COLLABORATION between faiths was celebrated as a new interfaith group for Bournemouth, Christchurch and Poole was launched.

Representatives from the area’s Buddhist, Hindu, Baha’i and Jewish communities and a number of Christian denominations gathered at Bournemouth Reform Synagogue on Thursday, May 18.

A previous interfaith group had been active in the conurbation, but the group stopped during the pandemic.

Meetings began a year ago between the Reverend Canon Michael Smith, Rabbi Maurice Michaels and Lynda Ford-Horne to relaunch the group.

The group plans to become active and visible in the community and celebrated their launch with Poole Mayor Tony Trent and Bournemouth deputy Mayor David Kelsey in attendance.

Bournemouth Echo: The launch of a new BCP interfaith group at Bournemouth Reform Synagogue.

Co-organiser of the launch, Lynda Ford-Horne from the reform synagogue, said it was “really important” to get the group started again.

“We need to work together to respect our differences but also laud our similarities,” she said.

“We are going through very difficult times, and we need to be seen to be working together as a whole community, whatever our background, whatever our religion.”

Canon Smith added that he was “delighted” to relaunch the group.

“The gathering at this evening's launch gives an idea of the commitment across faiths to work together,” he said.

“With the rhetoric coming from both social media and mainstream media, there is a greater need for those across the faiths to offer support to each other and to the community for the common good.

“Tonight offers that encouragement.”

Outgoing chair of BCP Council, Nigel Hedges, will be involved in the group’s committee, and said he wants to make interfaith collaboration more prominent in the conurbation.

“One thing I wanted to do if I had got a third year, would have been to carry this on and get BCP civic services at all our churches,” he said.

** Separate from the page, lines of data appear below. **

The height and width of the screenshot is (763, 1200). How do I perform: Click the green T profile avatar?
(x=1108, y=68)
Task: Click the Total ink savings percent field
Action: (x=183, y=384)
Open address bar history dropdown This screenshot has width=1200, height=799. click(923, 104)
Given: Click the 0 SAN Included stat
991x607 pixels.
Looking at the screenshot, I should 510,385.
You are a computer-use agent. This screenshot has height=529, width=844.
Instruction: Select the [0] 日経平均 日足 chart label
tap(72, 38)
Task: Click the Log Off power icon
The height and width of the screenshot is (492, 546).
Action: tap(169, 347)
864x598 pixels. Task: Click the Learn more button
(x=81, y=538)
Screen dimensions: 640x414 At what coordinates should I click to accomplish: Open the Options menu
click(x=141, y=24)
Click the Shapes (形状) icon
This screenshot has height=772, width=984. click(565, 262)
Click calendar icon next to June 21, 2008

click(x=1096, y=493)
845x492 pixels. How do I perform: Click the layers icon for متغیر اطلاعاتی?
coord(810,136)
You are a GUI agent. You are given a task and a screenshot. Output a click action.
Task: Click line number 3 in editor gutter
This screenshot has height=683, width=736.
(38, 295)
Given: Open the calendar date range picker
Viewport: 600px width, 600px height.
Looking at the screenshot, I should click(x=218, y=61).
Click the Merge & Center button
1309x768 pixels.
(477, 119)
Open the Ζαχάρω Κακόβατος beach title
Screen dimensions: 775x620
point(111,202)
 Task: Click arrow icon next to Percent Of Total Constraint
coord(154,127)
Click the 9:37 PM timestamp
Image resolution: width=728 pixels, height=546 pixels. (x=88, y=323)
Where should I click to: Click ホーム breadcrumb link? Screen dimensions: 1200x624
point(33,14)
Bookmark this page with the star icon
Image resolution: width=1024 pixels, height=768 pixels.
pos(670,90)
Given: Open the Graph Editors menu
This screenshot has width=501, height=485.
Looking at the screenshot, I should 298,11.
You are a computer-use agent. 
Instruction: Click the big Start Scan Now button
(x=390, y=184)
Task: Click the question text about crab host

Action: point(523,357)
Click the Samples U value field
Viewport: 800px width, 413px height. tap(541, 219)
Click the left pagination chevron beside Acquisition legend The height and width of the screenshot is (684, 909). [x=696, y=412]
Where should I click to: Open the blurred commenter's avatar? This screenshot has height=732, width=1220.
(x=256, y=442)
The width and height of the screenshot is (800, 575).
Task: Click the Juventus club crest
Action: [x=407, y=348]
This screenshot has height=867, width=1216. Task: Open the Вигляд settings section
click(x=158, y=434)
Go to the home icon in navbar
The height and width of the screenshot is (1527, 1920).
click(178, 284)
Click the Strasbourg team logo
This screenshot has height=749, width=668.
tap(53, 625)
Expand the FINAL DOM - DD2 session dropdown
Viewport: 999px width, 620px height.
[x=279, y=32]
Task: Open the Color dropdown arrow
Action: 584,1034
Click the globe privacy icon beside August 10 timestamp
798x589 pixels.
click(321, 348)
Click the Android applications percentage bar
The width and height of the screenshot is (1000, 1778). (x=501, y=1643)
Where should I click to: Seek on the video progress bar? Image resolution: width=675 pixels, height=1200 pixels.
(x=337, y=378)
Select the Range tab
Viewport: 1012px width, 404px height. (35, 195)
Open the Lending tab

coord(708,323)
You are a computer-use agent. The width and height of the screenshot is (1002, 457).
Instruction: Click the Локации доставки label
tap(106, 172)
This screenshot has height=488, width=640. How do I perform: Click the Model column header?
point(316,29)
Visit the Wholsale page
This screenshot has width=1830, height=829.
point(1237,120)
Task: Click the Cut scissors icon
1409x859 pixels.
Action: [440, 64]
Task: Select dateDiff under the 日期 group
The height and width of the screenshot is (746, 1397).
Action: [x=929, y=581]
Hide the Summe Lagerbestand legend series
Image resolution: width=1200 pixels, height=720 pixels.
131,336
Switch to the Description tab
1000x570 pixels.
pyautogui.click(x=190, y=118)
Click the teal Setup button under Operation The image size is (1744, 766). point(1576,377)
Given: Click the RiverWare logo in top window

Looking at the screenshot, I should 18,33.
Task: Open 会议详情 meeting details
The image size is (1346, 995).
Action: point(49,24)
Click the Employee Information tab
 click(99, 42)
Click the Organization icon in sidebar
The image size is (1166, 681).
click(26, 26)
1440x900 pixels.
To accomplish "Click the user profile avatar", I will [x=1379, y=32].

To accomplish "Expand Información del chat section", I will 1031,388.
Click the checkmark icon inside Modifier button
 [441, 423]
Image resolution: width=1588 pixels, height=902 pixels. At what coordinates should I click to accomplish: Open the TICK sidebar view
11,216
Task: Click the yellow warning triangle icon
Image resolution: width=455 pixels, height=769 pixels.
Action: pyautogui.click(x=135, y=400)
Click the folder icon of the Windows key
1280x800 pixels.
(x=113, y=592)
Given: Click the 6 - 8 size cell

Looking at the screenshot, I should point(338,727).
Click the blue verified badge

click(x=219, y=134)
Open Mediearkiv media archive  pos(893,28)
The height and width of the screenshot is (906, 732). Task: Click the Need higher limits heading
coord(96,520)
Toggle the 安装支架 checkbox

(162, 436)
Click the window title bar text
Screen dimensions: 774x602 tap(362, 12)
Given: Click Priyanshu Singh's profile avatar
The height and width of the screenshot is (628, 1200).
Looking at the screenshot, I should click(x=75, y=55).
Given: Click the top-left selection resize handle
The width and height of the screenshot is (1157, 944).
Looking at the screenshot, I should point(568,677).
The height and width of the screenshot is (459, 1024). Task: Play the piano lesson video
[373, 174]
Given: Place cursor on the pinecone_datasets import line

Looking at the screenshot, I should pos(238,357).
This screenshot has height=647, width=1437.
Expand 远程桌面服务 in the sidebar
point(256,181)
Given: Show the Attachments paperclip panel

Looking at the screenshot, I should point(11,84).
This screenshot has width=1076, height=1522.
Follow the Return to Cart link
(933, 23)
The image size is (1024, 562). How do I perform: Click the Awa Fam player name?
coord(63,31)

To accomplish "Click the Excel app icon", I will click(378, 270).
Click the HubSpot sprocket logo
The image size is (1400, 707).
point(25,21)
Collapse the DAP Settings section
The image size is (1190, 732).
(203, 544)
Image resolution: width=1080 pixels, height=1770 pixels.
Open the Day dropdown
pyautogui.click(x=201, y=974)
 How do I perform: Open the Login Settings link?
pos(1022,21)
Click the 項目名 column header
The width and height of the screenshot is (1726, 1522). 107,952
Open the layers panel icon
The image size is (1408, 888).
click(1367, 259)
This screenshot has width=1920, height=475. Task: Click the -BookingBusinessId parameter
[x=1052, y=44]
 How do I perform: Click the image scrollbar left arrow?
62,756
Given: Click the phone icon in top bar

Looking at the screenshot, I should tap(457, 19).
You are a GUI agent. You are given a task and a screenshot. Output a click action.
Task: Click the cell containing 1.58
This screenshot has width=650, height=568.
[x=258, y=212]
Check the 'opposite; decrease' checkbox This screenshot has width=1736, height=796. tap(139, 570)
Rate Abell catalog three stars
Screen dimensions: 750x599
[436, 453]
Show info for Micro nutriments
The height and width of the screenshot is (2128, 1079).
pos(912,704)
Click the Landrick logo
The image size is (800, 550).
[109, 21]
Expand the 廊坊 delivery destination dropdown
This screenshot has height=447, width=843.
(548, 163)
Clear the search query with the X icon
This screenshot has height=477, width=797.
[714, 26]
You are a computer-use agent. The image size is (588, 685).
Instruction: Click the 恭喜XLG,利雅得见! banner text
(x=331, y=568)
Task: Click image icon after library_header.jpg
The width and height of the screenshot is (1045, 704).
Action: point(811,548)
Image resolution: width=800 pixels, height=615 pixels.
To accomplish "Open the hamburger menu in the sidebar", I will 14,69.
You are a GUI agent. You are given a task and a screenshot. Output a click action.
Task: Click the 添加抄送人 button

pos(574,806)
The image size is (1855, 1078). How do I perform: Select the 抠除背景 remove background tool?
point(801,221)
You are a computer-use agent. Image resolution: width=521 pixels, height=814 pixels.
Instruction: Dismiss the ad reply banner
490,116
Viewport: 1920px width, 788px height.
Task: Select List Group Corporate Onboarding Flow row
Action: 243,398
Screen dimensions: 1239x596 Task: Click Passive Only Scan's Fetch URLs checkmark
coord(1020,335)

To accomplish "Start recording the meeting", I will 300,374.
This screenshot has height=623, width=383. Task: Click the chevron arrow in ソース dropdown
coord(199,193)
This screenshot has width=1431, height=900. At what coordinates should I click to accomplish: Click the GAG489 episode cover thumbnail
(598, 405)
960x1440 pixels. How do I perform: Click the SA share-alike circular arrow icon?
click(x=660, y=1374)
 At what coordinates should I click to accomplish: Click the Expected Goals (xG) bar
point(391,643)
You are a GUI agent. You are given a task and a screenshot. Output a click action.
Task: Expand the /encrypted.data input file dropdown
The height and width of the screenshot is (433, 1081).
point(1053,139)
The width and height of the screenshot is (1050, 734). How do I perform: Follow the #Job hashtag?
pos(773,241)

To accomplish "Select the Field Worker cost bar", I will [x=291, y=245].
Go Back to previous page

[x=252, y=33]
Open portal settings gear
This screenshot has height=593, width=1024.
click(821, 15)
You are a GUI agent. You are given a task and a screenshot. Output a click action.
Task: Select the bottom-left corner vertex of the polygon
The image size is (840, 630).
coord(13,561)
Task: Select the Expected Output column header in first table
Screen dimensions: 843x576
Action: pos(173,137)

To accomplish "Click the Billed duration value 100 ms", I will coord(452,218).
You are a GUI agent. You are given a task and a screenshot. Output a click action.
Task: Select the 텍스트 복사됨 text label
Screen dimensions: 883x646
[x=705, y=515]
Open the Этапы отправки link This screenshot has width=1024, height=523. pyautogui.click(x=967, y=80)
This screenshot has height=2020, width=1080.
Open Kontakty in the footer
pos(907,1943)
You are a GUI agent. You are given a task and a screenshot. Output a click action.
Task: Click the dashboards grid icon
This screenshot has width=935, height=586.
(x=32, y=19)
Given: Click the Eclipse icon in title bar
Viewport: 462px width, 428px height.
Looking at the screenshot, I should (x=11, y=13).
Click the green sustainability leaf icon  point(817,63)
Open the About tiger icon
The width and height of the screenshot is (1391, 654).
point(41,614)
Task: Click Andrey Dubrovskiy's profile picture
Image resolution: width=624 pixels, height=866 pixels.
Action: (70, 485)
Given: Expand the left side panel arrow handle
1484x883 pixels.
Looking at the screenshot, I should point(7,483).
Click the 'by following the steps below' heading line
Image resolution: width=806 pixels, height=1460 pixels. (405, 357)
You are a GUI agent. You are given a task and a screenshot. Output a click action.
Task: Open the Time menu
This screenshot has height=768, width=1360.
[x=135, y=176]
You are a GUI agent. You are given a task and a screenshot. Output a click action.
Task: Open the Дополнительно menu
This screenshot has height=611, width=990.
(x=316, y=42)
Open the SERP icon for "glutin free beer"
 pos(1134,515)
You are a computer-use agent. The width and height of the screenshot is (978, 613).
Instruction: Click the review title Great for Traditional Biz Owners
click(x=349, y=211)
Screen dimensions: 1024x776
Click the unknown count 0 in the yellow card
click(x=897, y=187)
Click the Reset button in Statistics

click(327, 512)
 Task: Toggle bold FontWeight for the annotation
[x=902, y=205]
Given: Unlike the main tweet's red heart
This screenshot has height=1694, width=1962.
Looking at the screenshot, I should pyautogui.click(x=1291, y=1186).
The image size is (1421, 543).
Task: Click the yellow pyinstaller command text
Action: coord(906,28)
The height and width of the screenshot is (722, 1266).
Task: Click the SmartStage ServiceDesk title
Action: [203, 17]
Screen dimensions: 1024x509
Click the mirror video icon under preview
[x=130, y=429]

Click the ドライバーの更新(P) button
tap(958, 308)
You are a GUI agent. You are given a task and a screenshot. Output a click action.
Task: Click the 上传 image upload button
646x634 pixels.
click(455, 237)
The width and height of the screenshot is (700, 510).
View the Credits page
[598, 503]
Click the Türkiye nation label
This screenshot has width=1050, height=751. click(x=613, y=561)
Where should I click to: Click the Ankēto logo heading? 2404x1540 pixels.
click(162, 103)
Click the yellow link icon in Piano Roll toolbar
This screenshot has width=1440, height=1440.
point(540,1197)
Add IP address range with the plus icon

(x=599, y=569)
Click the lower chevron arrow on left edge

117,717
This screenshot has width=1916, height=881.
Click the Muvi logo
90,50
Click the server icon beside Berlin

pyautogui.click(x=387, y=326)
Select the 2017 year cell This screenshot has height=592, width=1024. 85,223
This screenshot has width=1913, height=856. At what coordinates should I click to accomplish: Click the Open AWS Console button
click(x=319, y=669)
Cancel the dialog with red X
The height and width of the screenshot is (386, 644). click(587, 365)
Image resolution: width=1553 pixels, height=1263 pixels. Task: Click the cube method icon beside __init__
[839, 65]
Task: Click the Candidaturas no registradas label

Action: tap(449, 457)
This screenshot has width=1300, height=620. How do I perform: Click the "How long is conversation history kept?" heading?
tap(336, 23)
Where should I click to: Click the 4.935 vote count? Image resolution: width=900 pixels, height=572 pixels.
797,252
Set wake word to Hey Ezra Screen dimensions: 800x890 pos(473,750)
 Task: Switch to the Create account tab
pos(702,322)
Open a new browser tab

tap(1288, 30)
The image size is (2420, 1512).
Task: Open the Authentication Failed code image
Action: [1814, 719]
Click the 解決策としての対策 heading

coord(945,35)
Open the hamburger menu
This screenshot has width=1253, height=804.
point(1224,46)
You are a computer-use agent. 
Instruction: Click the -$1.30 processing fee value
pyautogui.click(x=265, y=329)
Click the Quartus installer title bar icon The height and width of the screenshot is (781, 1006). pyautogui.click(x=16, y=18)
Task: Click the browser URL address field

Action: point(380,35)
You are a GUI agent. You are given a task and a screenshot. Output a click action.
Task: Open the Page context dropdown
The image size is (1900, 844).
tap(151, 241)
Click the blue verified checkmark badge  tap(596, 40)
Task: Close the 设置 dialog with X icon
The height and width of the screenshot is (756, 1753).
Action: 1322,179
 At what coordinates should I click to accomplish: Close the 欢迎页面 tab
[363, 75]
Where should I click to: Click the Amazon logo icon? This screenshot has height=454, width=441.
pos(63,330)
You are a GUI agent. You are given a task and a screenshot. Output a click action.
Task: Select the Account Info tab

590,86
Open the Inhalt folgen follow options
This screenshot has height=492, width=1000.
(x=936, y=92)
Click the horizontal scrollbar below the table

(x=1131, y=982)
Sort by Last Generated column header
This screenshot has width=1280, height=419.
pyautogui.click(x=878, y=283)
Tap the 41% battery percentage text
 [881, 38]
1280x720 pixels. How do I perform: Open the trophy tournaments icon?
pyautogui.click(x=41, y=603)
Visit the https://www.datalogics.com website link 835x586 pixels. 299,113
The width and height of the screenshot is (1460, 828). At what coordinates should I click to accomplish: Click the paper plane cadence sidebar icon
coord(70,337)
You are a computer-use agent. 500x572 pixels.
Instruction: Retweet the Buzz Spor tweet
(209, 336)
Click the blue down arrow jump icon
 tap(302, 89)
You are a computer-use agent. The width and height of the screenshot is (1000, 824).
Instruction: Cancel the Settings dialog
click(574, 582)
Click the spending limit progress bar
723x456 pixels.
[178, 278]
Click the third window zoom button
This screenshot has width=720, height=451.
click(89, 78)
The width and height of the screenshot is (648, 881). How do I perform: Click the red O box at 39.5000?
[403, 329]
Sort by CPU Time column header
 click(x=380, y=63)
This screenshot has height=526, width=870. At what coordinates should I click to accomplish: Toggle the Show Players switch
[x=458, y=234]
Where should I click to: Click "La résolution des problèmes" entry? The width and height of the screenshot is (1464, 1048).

“That’s one way of connecting with everybody on the commonality of world views.”

Cllr Kelsey said he was “totally unreligious” but that he was a “great believer” in people being able to practice their religion together in peace.

“I think all the different faiths getting on together and pulling people of their own faiths together is so important for the cohesion of the whole BCP area,” he said.

Cllr Trent said the group was important to celebrate the links between the different religions and called on it to engage younger people.

“There is so much commonality between all the religions and variants of religions, that trying to build on what links them rather than what divides them I think is just so important,” he said.

“If this group can do that, then that’s great.”

The group is hopes to elect a committee with wide representation from across the faith groups and plans to hold events starting ahead of Inter Faith Week in November.